Intelligent Tracking Prevention ist Apples Anti-Tracking-Mechanismus in Safari (seit 2017). Seit 2019 kappt ITP alle per JavaScript gesetzten Cookies auf maximal 7 Tage. Seit Safari 16.4 (April 2023) kappt es auch server-seitig gesetzte Cookies, wenn die Server-IP nicht zum Main-Site-IP-Präfix matcht. Resultat: Attribution-Daten verschwinden nach einer Woche - was Performance-Bidding zerstört.

Warum hilft normaler Server-Side GTM nicht automatisch gegen ITP?

Wenn dein sGTM-Container auf einer Subdomain läuft (z.B. sgtm.example.com via Stape) und das IP-Präfix der Stape-Server nicht zum IP-Präfix deines Hauptservers matcht, behandelt Safari 16.4+ es weiter als „suspicious" und kappt Cookies auf 7 Tage. Die meisten Stape-Setups treffen dieses Problem - die Lösung ist Same-Origin Path-Based Setup.

Was ist CNAME Cloaking und warum funktioniert es nicht mehr?

CNAME Cloaking war eine alte Technik: Subdomain (track.example.com) per CNAME auf Drittanbieter-Server zeigen lassen, damit es wie First-Party aussieht. Safari/WebKit erkennt das seit 2020 und kappt alle JavaScript-Cookies auf solchen Subdomains auf 7 Tage. CNAME Cloaking ist heute funktional tot - nicht mehr nutzen.

Was ist die Lösung gegen Safari ITP?

Same-Origin Path-Based sGTM: statt der Subdomain sgtm.example.com läuft sGTM unter example.com/sgtm/ über einen Reverse Proxy (Cloudflare Worker, Nginx, oder Stape Custom Loader Power-Up). Da Same-Origin, gibt es keine IP-Matching-Probleme und Cookies können bis zu 400 Tage gesetzt werden. Google empfiehlt dieses Setup explizit.

Wie viel macht der Unterschied wirklich aus?

Safari-Anteil in Deutschland ~17-20 % Desktop, in Mobile ca. 30 %. Bei 7-Tage-Cookie-Cap verschwinden alle Safari-Nutzer aus der Attribution sobald sie eine Woche zwischen Klick und Conversion warten. Bei B2B-Sales-Cycles (Wochen bis Monate) sind das schnell 15-25 % verlorene Attribution. Mit 400-Tage-Cookies via Same-Origin sGTM bleibt die Attribution erhalten.

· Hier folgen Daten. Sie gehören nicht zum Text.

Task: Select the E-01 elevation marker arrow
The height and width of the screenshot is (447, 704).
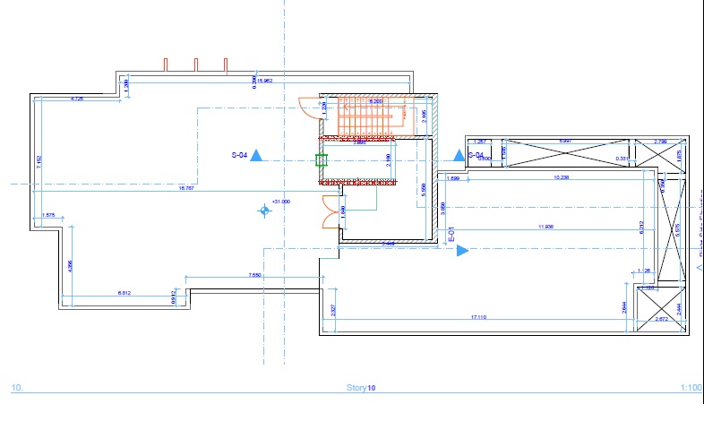Action: click(462, 252)
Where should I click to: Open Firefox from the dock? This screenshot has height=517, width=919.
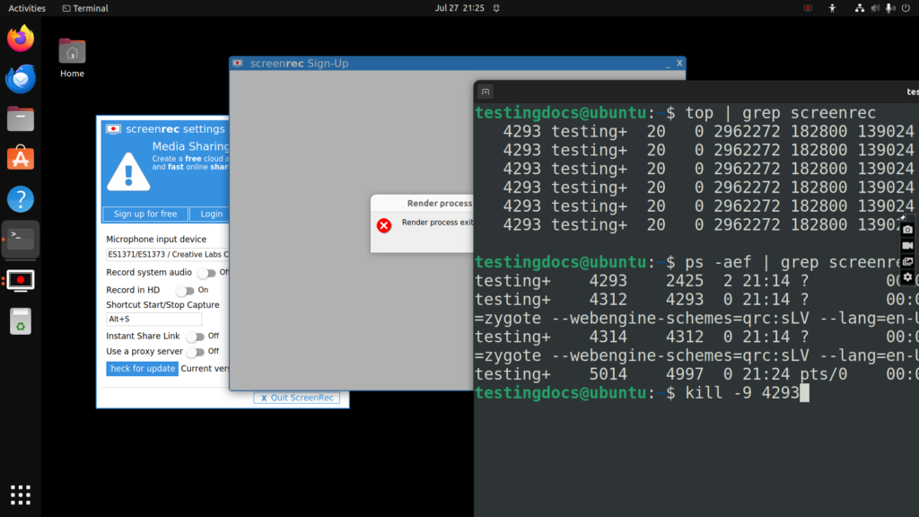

Ist Same-Origin sGTM DSGVO-konform?

Ja - DSGVO-Konformität hängt nicht von der technischen Cookie-Lifetime ab, sondern von Consent Mode v2, korrekter Privacy Policy, AVV mit Anbietern und Datenminimierung. Same-Origin Path-Based sGTM ändert nichts an diesen Pflichten - im Gegenteil, durch First-Party-Charakter wird die Datenhoheit beim Werbetreibenden klarer geregelt.